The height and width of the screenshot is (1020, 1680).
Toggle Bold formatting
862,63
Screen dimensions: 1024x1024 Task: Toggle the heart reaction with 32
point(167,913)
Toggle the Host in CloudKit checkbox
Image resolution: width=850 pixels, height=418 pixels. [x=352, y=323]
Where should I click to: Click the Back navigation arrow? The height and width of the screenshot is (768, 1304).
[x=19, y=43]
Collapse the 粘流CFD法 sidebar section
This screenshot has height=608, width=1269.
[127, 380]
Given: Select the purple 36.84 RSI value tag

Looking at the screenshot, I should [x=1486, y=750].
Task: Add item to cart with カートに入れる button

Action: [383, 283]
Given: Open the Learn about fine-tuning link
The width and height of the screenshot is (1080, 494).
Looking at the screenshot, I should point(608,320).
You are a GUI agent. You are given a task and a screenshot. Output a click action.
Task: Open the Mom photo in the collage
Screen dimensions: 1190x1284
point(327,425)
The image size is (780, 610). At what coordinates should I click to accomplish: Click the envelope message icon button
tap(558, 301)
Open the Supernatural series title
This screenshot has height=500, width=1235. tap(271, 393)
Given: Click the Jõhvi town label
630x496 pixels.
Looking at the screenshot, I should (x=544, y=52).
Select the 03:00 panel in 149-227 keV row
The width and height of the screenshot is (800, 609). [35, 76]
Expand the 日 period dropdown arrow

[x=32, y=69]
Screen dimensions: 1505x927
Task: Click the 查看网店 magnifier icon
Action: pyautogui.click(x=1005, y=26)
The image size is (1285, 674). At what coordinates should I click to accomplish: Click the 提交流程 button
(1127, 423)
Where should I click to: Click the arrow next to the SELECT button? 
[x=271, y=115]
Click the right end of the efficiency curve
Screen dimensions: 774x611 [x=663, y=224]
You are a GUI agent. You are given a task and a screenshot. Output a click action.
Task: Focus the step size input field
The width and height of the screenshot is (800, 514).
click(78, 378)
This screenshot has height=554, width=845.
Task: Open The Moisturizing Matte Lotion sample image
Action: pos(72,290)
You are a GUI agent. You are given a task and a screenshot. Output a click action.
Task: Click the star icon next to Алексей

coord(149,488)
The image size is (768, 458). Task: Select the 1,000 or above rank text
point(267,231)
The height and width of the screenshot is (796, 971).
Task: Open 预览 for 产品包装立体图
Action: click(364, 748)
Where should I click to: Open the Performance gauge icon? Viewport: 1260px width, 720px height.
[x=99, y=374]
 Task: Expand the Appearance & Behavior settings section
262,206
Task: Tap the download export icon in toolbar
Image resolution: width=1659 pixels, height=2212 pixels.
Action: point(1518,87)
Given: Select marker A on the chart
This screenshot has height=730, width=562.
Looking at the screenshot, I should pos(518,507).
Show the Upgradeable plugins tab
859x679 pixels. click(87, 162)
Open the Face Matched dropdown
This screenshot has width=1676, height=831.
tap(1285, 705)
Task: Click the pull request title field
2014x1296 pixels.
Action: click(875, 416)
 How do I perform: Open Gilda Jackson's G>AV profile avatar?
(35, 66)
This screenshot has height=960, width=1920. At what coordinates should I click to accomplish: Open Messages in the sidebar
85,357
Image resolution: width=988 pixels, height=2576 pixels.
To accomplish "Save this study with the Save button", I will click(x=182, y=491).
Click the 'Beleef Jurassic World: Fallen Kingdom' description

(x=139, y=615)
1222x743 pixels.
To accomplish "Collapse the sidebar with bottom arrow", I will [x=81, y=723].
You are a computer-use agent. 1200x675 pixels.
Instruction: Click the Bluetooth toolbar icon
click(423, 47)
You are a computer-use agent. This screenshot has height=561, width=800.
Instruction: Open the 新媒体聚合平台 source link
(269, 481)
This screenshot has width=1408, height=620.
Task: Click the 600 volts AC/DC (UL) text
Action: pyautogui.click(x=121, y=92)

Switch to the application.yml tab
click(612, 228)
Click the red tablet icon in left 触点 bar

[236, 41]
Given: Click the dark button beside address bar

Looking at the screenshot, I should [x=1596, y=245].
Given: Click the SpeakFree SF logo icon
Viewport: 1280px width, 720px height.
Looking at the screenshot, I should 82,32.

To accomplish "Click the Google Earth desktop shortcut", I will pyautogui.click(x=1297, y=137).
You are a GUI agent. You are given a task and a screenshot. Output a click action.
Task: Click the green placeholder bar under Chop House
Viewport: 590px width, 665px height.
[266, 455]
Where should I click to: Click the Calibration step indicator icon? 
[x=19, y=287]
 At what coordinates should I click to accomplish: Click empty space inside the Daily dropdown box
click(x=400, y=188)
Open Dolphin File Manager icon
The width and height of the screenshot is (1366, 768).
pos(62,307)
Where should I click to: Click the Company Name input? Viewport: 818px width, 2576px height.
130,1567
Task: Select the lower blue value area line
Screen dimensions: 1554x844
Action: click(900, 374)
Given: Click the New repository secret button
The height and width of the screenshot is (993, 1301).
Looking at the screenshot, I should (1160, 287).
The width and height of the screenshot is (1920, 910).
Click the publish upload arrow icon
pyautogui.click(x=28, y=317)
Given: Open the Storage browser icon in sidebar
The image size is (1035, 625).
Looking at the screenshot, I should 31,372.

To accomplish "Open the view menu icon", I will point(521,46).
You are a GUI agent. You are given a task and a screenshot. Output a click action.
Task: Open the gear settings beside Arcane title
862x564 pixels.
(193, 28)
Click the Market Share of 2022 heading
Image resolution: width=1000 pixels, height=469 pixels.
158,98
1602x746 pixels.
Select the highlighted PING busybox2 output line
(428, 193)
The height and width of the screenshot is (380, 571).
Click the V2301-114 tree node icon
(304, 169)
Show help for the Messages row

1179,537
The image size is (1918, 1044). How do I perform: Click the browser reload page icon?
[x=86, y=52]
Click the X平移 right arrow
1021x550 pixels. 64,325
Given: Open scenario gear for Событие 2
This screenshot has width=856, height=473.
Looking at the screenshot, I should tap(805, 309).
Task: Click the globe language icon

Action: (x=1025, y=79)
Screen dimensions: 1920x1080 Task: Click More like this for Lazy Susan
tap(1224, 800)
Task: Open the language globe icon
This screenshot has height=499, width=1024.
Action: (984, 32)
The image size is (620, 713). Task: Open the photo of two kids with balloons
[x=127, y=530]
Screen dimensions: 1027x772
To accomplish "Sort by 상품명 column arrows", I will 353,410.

________

What you will do
Copy out each line of the entries that holds "computer".

Written answer
You are a computer-use agent. 1200x675 pixels.
You are a computer-use agent. This screenshot has height=561, width=800.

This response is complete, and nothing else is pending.